5 thoughts on “Roper: Partisan legislators are going after the wrong schools

  1. I ONCE WAS A NORMAL PERSON

    I used to think I was pretty much just a regular person, but I was born white, into a two-parent household which now, whether I like it or not, makes me privileged, a racist, and responsible for slavery.

    I am a fiscal and moral conservative, which by today’s standards, makes me a fascist because I plan, budget, and support myself.

    I went to school for 19 years and have always held a job and played by the rules and paid my taxes. But I now find out that I am not here because I earned it, but because I was “advantaged”.

    I am heterosexual, which according to gay folks, now makes me a homophobic.

    I am not a Muslim, which now labels me as an infidel.

    I am older than 70, making me a useless dinosaur who doesn’t understand Facebook, Instagram, Twitter, or Snapchat.

    I think, and I reason, and I doubt most of what the ‘mainstream’ media tells me, which makes me a Right-wing conspiracy nut.

    I am proud of my heritage and our inclusive culture, making me a xenophobe.

    I believe in hard work, fair play, and fair reward according to each individual’s merits, which today makes me an anti-socialist.

    I believe our system guarantees freedom of effort not freedom of outcome or subsidies which must make me a borderline sociopath.

    I believe in the defense and protection of my nation for and by all citizens, now making me a militant.

    I am proud of our flag, what it stands for, and the many who died to let it fly, so I stand during our National Anthem – so I must be a radical.

    Funny – it all took place after this fellow from Hawaii took over the White House.

    If all this nonsense wasn’t enough to deal with, now I don’t even know which toilet to use!

    GOD BLESS ALL OF US NORMAL PEOPLE

  2. Over bureaucratic government created a housing crisis, homeless crisis, addiction crisis, crime crisis, border crisis and the list goes on. Is it any wonder the DEI curriculum focused government schools have created an academic proficiency/youth mental health crisis? And who is always there to alleviate the crisis?…..more big government. At the very least they could eliminate the changes that have been made to public education in the past 30 years and go back to the public education model of the 90’s. It certainly worked better. After what the government has done to schools and frankly the country as of recently they have proven degradation of our society is the goal. If your kids are still in the public education system, get them out…NOW! If you can’t, get your butt in the school.

  3. Forgot to mention. Great reporting, Rob.
    Why has this not been reported before it reached such a severe crisis stage?

  4. I wonder which students cause the greatest disturbances in schools.
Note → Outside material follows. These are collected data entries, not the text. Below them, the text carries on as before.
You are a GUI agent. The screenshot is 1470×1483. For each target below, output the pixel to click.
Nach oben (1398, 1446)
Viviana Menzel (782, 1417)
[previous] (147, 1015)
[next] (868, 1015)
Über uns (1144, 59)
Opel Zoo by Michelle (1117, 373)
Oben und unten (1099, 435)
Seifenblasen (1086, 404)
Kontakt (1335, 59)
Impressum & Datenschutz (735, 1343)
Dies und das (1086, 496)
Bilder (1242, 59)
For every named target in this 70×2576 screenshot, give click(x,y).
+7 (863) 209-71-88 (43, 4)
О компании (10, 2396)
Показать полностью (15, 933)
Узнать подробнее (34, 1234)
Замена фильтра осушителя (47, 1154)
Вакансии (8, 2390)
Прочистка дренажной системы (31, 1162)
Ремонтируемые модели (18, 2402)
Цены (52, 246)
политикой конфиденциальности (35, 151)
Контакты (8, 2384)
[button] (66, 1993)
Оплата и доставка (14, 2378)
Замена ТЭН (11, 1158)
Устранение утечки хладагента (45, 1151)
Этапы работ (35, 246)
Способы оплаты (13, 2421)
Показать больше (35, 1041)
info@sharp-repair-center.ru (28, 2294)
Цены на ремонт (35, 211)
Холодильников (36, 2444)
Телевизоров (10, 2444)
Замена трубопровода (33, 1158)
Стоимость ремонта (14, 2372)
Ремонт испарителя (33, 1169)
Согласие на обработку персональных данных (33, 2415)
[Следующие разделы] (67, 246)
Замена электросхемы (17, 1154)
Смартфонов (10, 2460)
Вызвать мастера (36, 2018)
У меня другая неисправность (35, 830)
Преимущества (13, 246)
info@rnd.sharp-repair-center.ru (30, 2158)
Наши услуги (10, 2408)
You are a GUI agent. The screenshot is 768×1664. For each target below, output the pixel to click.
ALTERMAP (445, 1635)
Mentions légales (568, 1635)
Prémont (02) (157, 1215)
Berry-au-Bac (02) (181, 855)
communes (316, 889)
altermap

Probably no teacher, superintendent or administrator would ever reveal the truth about that.
    Communities like Winooski and Burlington are so over-burdened with refugee students (something like 60ish or more languages are spoken in Burlington’s schools) that I wonder, given the trauma they have lived through and years in refugee camps, if they act out more than local students. And how can the trauma their parents have lived through, who can’t speak the language and miss their homeland and families not be passed onto their children.
    OR, is it more or less all children?
    Children cannot learn in such dysfunctional environments.
    The public is not being given the info we need about public schools. It’s no wonder that increasingly parents want vouchers to send their children to private schools. Is immigration really the issue for them?
    Whatever, for years now American children are being denied the education they would have received before the explosion of refugees arrived.
    Our cities and schools are over populated.

  5. In reality they want to get rid of independent schools who have a much higher rate of student learning then the nea indoctrination centers.
    This will make the failure public education not seem so bad. All parents and would be parents need to shut this attempt to dilute your choices for educating your children. Remember the whole point of public ed is to dumb down the children to the lowest denominator so no ones feelings get hurt. That’s not education but social engineering.